Page excerpt:
━━━━━━━━━━

The irony is profound. The same State that insists on rigid English linguistic conventions in Parliament has already acknowledged Jamaica’s multilingual reality within the third arm of government – the courts.
For years, Jamaican courts have operated with interpreters and translators where necessary, especially in cases where litigants, witnesses, defendants, or plaintiffs are more comfortable expressing themselves in Jamaican Creole than in formal Standard English. Judges and attorneys understand a simple truth: justice requires comprehension. A citizen cannot meaningfully participate in legal proceedings if language itself becomes a barrier.
Indeed, through the Ministry of Justice and the broader justice system, Parliament itself has enabled this accommodation. The courts recognise that many Jamaicans move fluidly between Standard English and Jamiekan, depending on context, education, stress, class background, and emotional state. This is not cultural rebellion. It is sociolinguistic reality.
Yet, Parliament behaves as though elected representatives suddenly cease being Jamaican once they enter Gordon House and must perform exclusively in what some still romantically call “the King’s English”.
This contradiction cannot be ignored indefinitely.

━━━━━━━━━━

Data excerpts:
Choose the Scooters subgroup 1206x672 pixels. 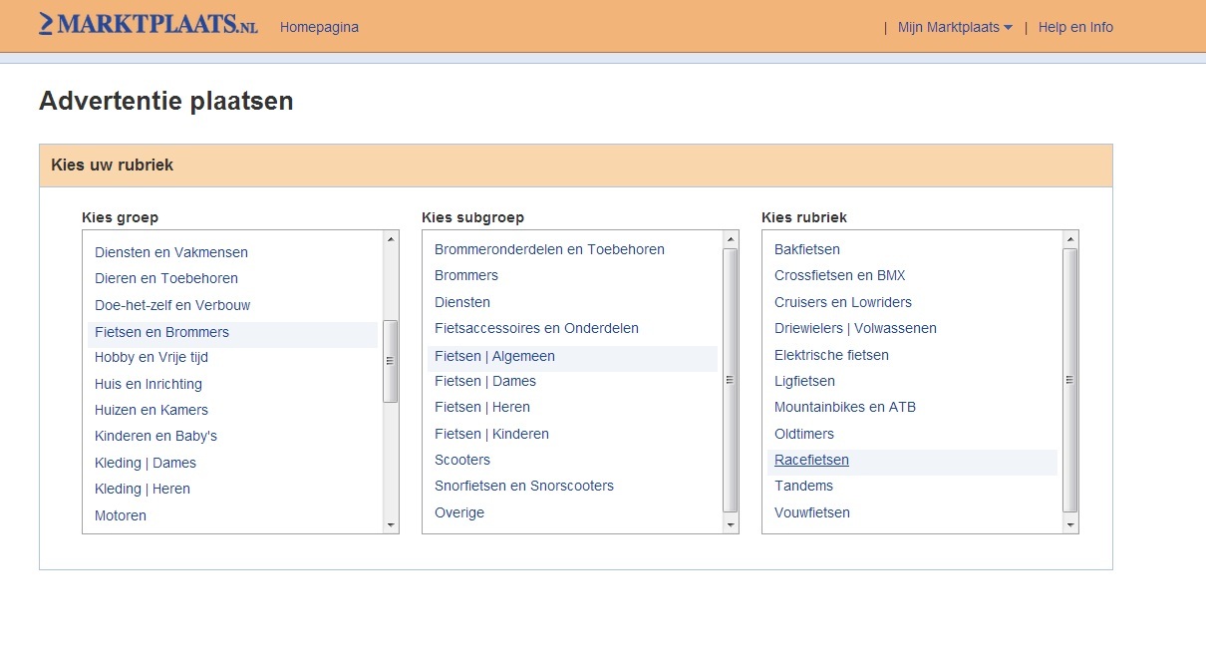[462, 461]
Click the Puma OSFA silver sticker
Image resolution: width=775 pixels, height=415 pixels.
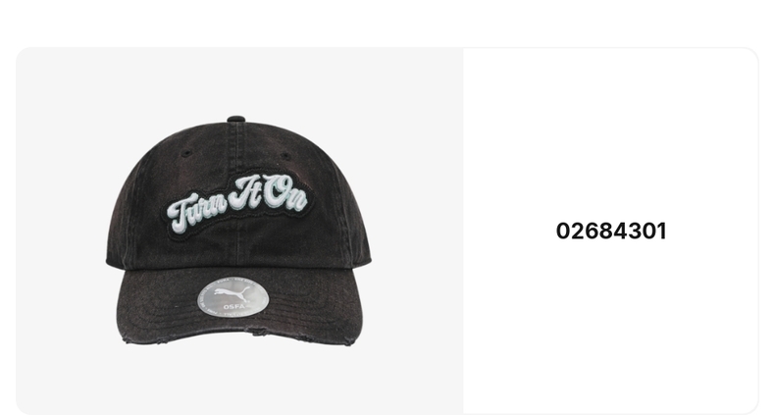pyautogui.click(x=233, y=296)
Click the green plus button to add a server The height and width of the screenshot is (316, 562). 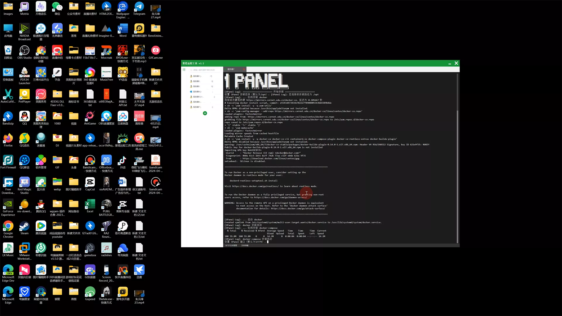pyautogui.click(x=205, y=113)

━━━━━━━━━━

What you need to do: Copy the passage on language in Jamaica's Parliament and courts between "For years, Jamaican" and "is sociolinguistic reality.", inclusive. The records play no part in this work.

Correct output:
For years, Jamaican courts have operated with interpreters and translators where necessary, especially in cases where litigants, witnesses, defendants, or plaintiffs are more comfortable expressing themselves in Jamaican Creole than in formal Standard English. Judges and attorneys understand a simple truth: justice requires comprehension. A citizen cannot meaningfully participate in legal proceedings if language itself becomes a barrier.
Indeed, through the Ministry of Justice and the broader justice system, Parliament itself has enabled this accommodation. The courts recognise that many Jamaicans move fluidly between Standard English and Jamiekan, depending on context, education, stress, class background, and emotional state. This is not cultural rebellion. It is sociolinguistic reality.